Jules Ferry
Das Denkmal für Jules Ferry steht als steinerne Skulptur im Tuileriengarten nahe dem Louvre in Paris. Der französische Bildhauer Gustave Michel schuf das Werk 1910. Im Zentrum steht Ferry an einem Rednerpult, das seine Rolle als Staatsmann und Redner sichtbar macht. Der Ort ist für Menschen im Rollstuhl zugänglich.

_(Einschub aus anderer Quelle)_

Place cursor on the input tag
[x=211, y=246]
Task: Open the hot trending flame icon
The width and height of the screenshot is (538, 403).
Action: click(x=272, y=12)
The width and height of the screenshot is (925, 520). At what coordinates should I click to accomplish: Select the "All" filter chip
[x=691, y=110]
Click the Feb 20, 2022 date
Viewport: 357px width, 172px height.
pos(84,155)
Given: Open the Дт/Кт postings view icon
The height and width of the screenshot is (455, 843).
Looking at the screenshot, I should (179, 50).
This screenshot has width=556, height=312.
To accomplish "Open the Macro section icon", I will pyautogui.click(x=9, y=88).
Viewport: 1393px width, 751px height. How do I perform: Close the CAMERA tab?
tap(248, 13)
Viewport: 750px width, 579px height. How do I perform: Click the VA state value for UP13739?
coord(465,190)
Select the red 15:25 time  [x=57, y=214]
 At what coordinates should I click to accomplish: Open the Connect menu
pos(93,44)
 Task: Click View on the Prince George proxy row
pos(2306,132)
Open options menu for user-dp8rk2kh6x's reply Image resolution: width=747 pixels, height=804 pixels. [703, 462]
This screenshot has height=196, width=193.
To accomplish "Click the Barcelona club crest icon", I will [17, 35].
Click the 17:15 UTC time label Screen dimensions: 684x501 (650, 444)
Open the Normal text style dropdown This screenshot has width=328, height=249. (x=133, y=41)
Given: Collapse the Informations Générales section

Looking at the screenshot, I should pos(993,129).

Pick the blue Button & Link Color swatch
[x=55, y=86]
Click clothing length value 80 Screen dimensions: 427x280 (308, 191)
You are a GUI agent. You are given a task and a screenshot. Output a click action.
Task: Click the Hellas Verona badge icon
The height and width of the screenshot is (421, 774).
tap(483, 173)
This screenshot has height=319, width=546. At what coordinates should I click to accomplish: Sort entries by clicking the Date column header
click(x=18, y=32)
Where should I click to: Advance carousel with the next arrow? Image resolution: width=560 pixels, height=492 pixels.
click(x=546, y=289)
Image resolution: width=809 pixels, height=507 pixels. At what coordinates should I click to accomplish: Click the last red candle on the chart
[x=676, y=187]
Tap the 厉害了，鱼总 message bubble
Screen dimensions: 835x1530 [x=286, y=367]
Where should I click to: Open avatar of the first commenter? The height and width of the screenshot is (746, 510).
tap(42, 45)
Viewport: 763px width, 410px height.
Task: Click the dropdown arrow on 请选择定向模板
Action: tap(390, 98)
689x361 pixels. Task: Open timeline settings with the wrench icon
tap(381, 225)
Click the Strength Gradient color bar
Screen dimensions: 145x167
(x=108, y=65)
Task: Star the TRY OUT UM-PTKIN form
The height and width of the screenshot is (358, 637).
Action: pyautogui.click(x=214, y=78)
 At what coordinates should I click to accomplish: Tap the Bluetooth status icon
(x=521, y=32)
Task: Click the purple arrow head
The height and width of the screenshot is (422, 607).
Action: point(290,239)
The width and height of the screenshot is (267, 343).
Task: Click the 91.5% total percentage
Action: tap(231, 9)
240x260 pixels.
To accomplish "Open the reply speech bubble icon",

Unter der Rednerfigur legt eine Frau ihre Hände auf ein Kind, während eine zweite Frau sitzt. Die sitzende Frau richtet ihren Blick in die Ferne. Die Gruppe verweist auf Ferrys Einsatz für Bildung und den Laizismus, der Kirche und Staat trennt. Seine Gesetze machten Bildung in Frankreich kostenlos, verpflichtend und weltlich. Sie bezogen sowohl Jungen als auch Mädchen ein. Ferry war während der Dritten Republik der vierundvierzigste und neunundvierzigste Premierminister Frankreichs. Auch seine kolonialen Positionen blieben politisch umstritten. Sein Streben nach einer einheitlichen französischen Sprache ließ mehrere Regionalsprachen zurückgehen. In ihren Händen bleibt ein geschlossenes Buch sichtbar.